Exploring DeepSeek-R1's Agentic Capabilities Through Code Actions
I ran a fast experiment examining how DeepSeek-R1 performs on agentic tasks, despite not supporting tool usage natively, and I was quite amazed by preliminary results. This experiment runs DeepSeek-R1 in a single-agent setup, where the model not just prepares the actions but also formulates the actions as executable Python code. On a subset1 of the GAIA validation split, DeepSeek-R1 surpasses Claude 3.5 Sonnet by 12.5% absolute, from 53.1% to 65.6% right, and other models by an even larger margin:
The experiment followed design usage standards from the DeepSeek-R1 paper and the model card: Don't utilize few-shot examples, prevent adding a system timely, and set the temperature level to 0.5 - 0.7 (0.6 was used). You can discover further examination details here.
Approach
DeepSeek-R1's strong coding capabilities allow it to serve as an agent without being clearly trained for tool usage. By enabling the model to generate actions as Python code, it can flexibly connect with environments through code execution.
Tools are executed as Python code that is included straight in the prompt. This can be a basic function meaning or a module of a larger plan - any legitimate Python code. The model then generates code actions that call these tools.
Arise from performing these actions feed back to the model as follow-up messages, driving the next steps up until a last answer is . The representative structure is a basic iterative coding loop that mediates the conversation in between the design and its environment.
Conversations
DeepSeek-R1 is used as chat model in my experiment, where the design autonomously pulls extra context from its environment by utilizing tools e.g. by utilizing an online search engine or bring data from websites. This drives the conversation with the environment that continues up until a final answer is reached.
In contrast, o1 designs are known to carry out poorly when utilized as chat designs i.e. they don't try to pull context during a conversation. According to the linked short article, o1 designs carry out best when they have the complete context available, with clear directions on what to do with it.
Initially, I also attempted a complete context in a single timely approach at each step (with arise from previous steps consisted of), but this led to significantly lower ratings on the GAIA subset. Switching to the conversational technique explained above, I was able to reach the reported 65.6% efficiency.
This raises an intriguing question about the claim that o1 isn't a chat model - perhaps this observation was more relevant to older o1 models that did not have tool usage abilities? After all, isn't tool usage support a crucial mechanism for allowing designs to pull additional context from their environment? This conversational method certainly appears efficient for DeepSeek-R1, though I still need to carry out similar experiments with o1 designs.
Generalization
Although DeepSeek-R1 was mainly trained with RL on math and coding jobs, it is amazing that generalization to agentic jobs with tool use through code actions works so well. This ability to generalize to agentic tasks advises of current research study by DeepMind that reveals that RL generalizes whereas SFT remembers, although generalization to tool use wasn't investigated because work.

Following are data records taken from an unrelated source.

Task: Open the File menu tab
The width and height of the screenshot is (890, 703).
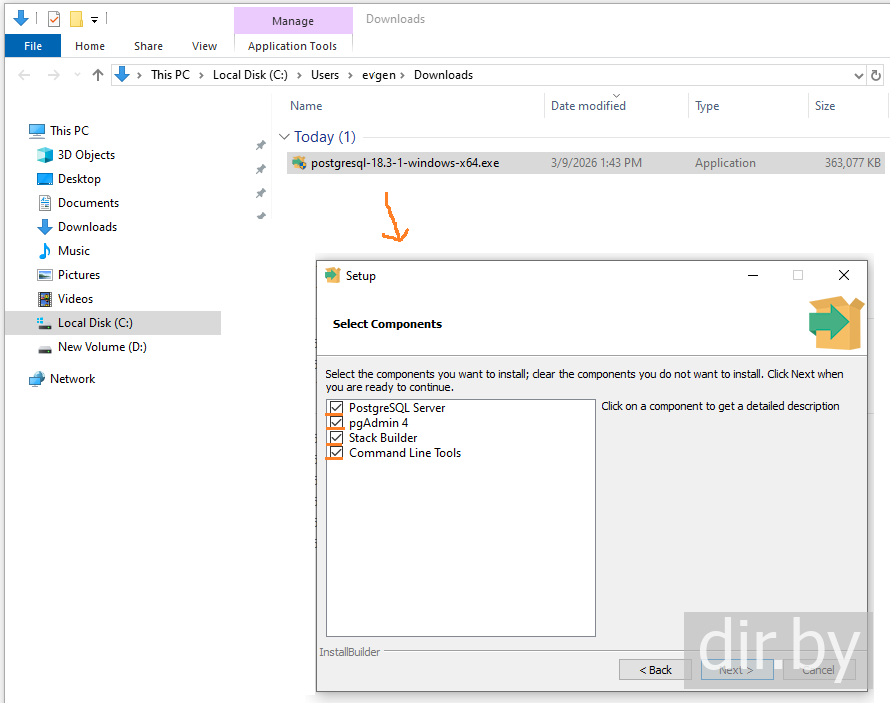Action: tap(33, 46)
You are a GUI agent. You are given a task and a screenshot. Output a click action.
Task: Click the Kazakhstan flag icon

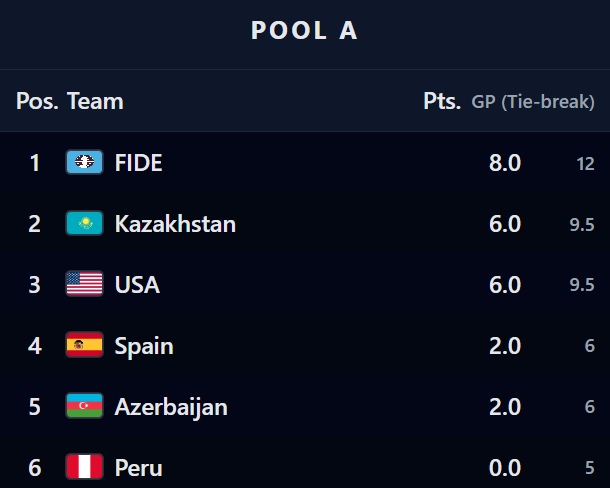(x=84, y=223)
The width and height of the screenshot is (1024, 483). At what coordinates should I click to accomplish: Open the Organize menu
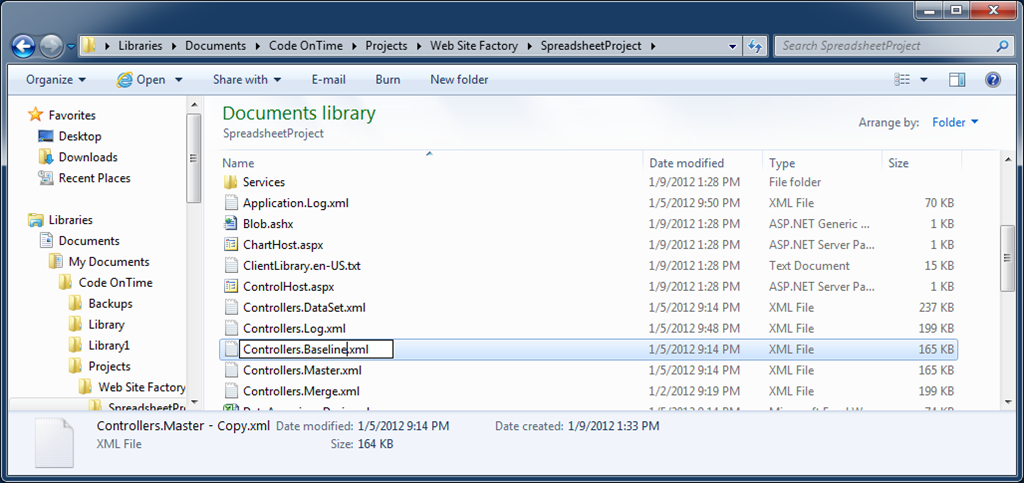(56, 80)
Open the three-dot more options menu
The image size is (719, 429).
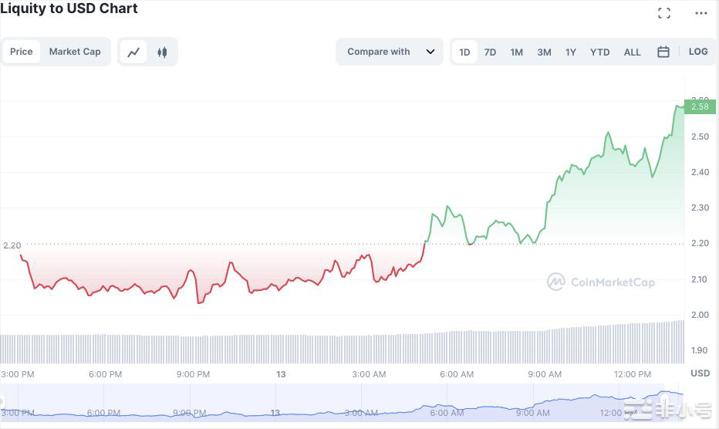[x=699, y=13]
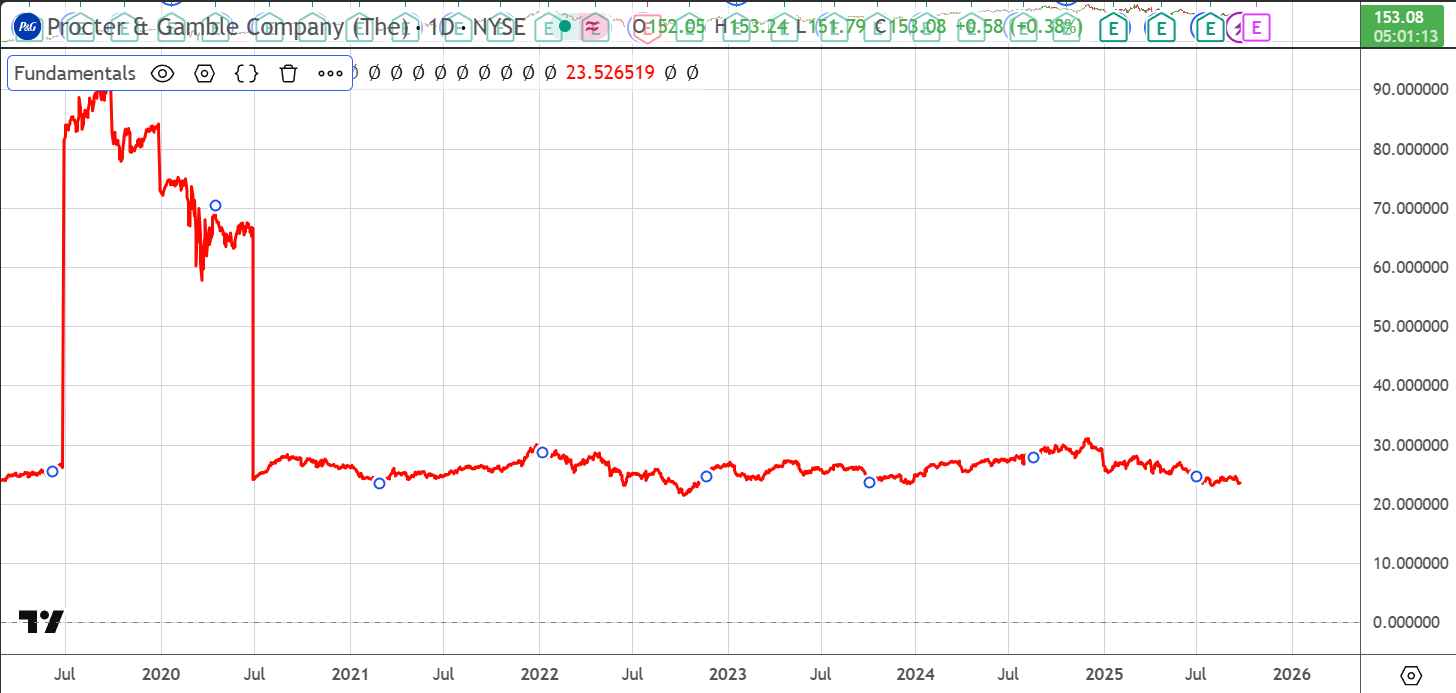
Task: Click the pink future earnings E marker
Action: [1257, 28]
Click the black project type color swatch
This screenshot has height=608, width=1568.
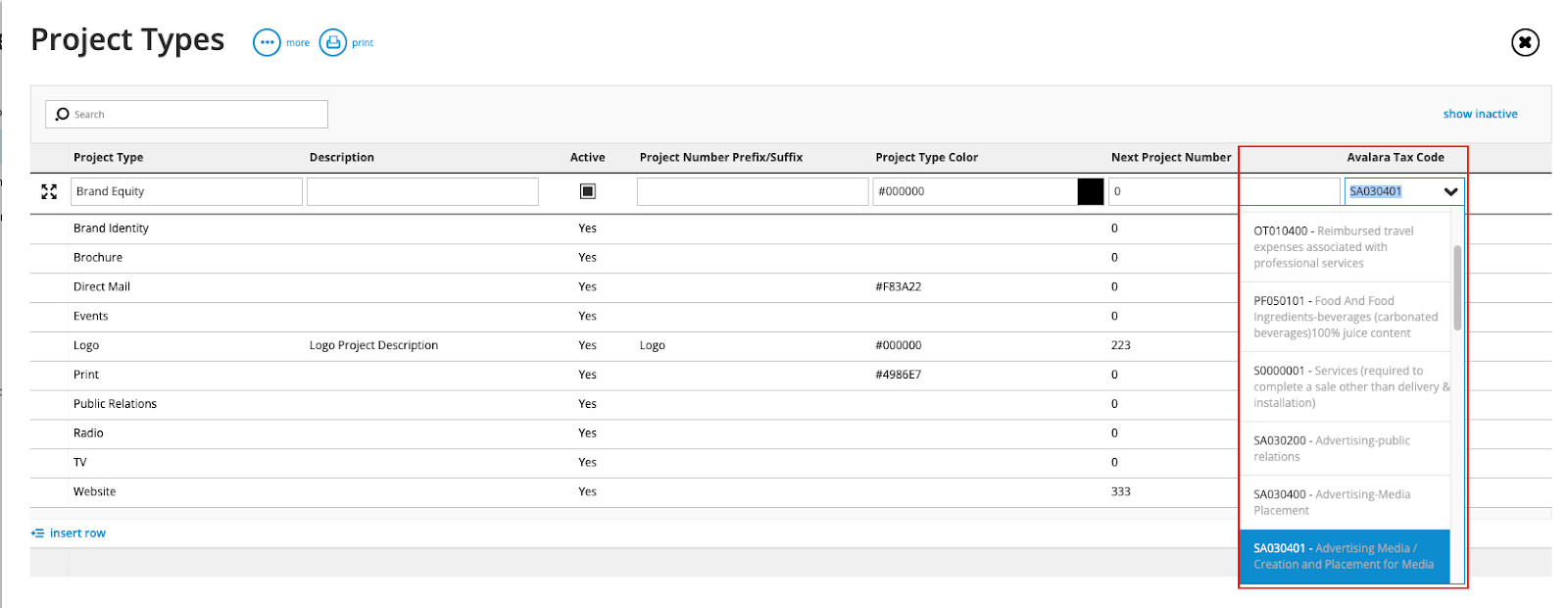[x=1090, y=191]
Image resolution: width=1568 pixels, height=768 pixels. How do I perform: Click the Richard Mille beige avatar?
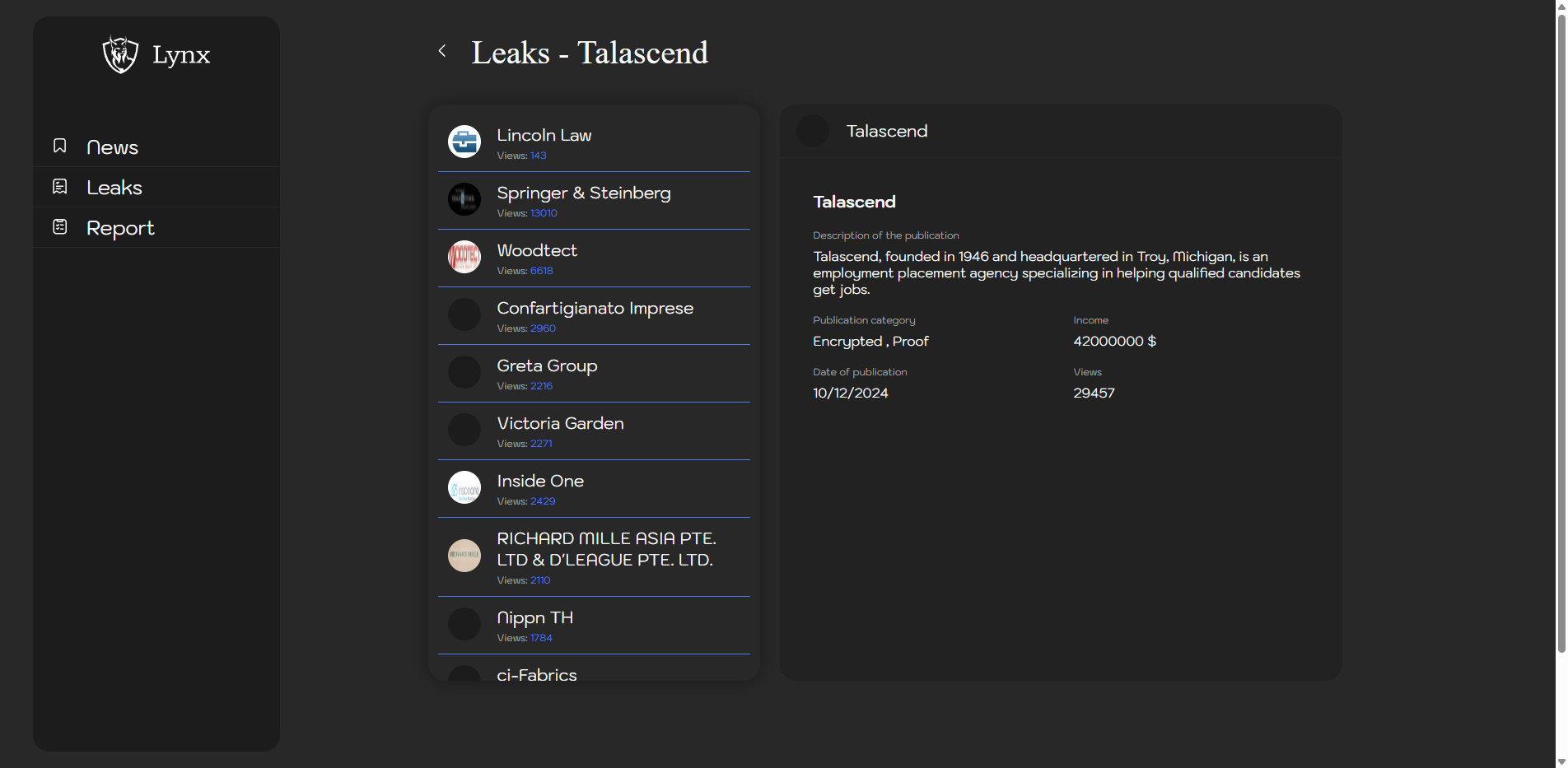[464, 556]
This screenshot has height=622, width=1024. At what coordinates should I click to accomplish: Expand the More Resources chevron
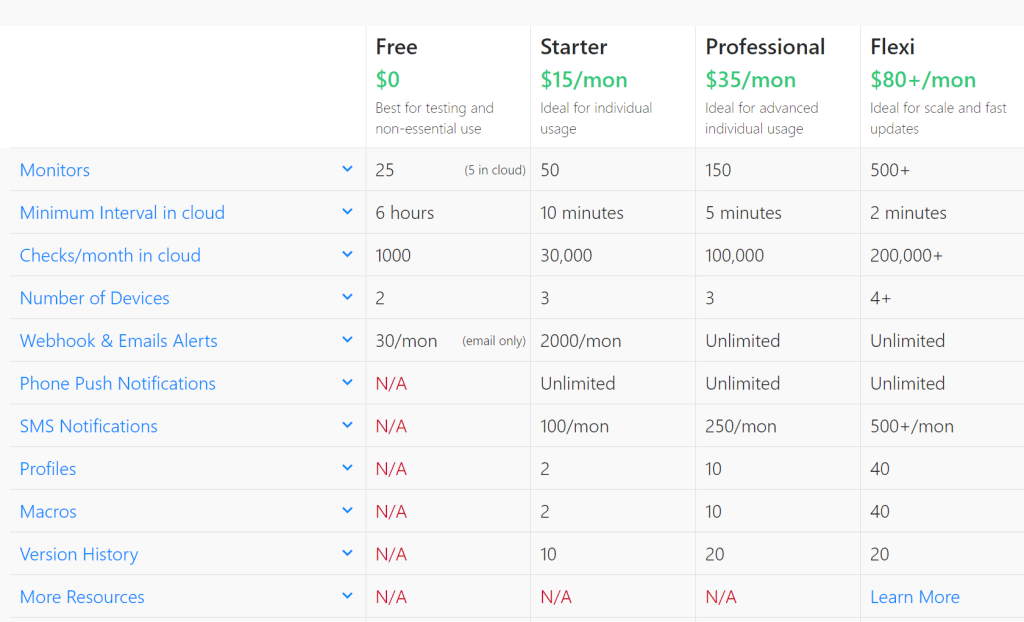(347, 596)
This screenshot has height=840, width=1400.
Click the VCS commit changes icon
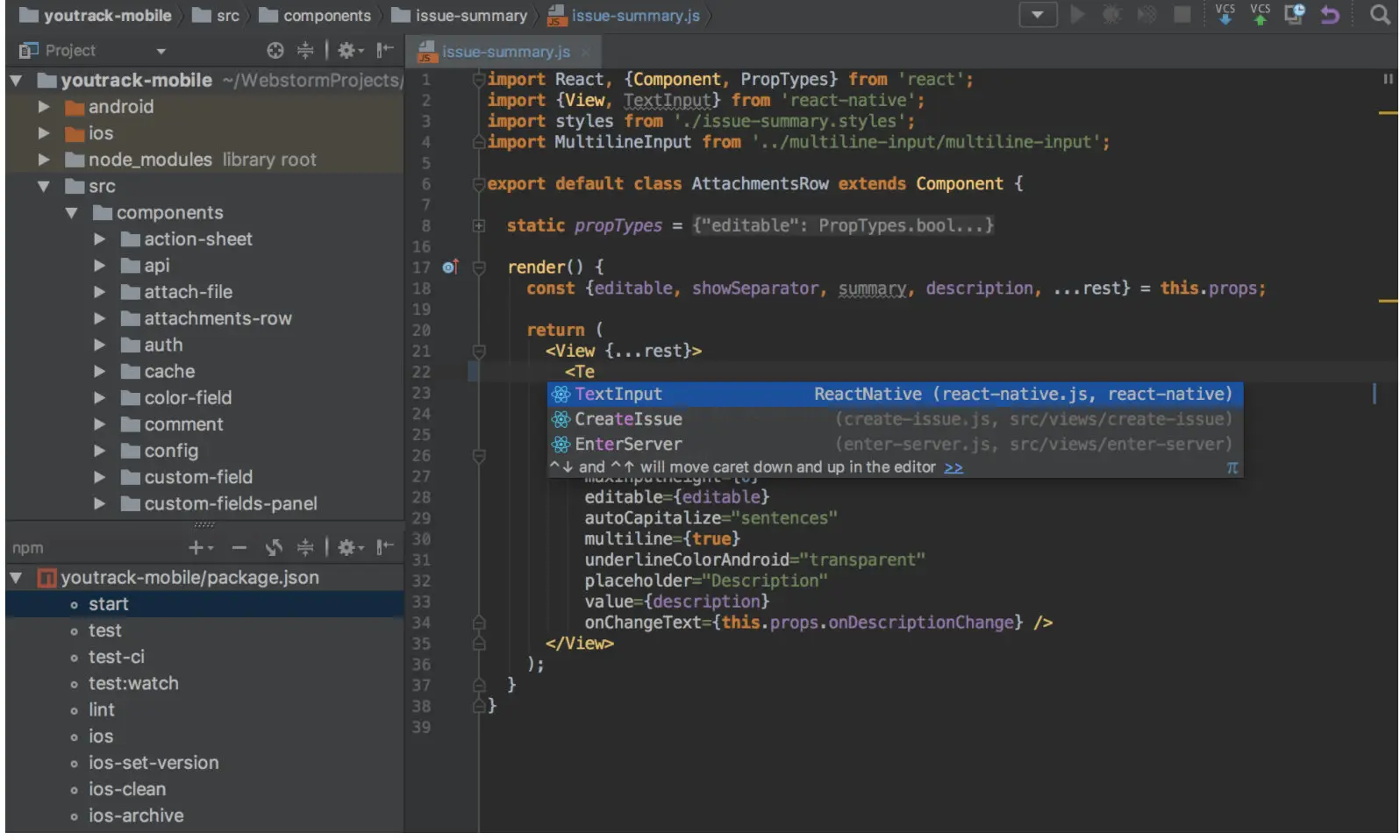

Despite its ability to generalize to tool use, DeepSeek-R1 often produces long reasoning traces at each action, compared to other designs in my experiments, restricting the effectiveness of this model in a single-agent setup. Even simpler jobs in some cases take a long time to finish. Further RL on agentic tool usage, be it through code actions or not, wavedream.wiki could be one choice to improve efficiency.
Underthinking
I likewise observed the underthinking phenomon with DeepSeek-R1. This is when a reasoning design often changes between various reasoning thoughts without adequately checking out promising courses to reach a right solution. This was a significant factor for extremely long thinking traces produced by DeepSeek-R1. This can be seen in the recorded traces that are available for download.
Future experiments
Another typical application of reasoning designs is to use them for planning only, while utilizing other designs for producing code actions. This could be a possible new feature of freeact, if this separation of roles shows helpful for more complex jobs.
I'm also curious about how thinking models that already support tool usage (like o1, o3, ...) perform in a single-agent setup, with and without creating code actions. Recent advancements like OpenAI's Deep Research or Hugging Face's open-source Deep Research, which also uses code actions, look interesting.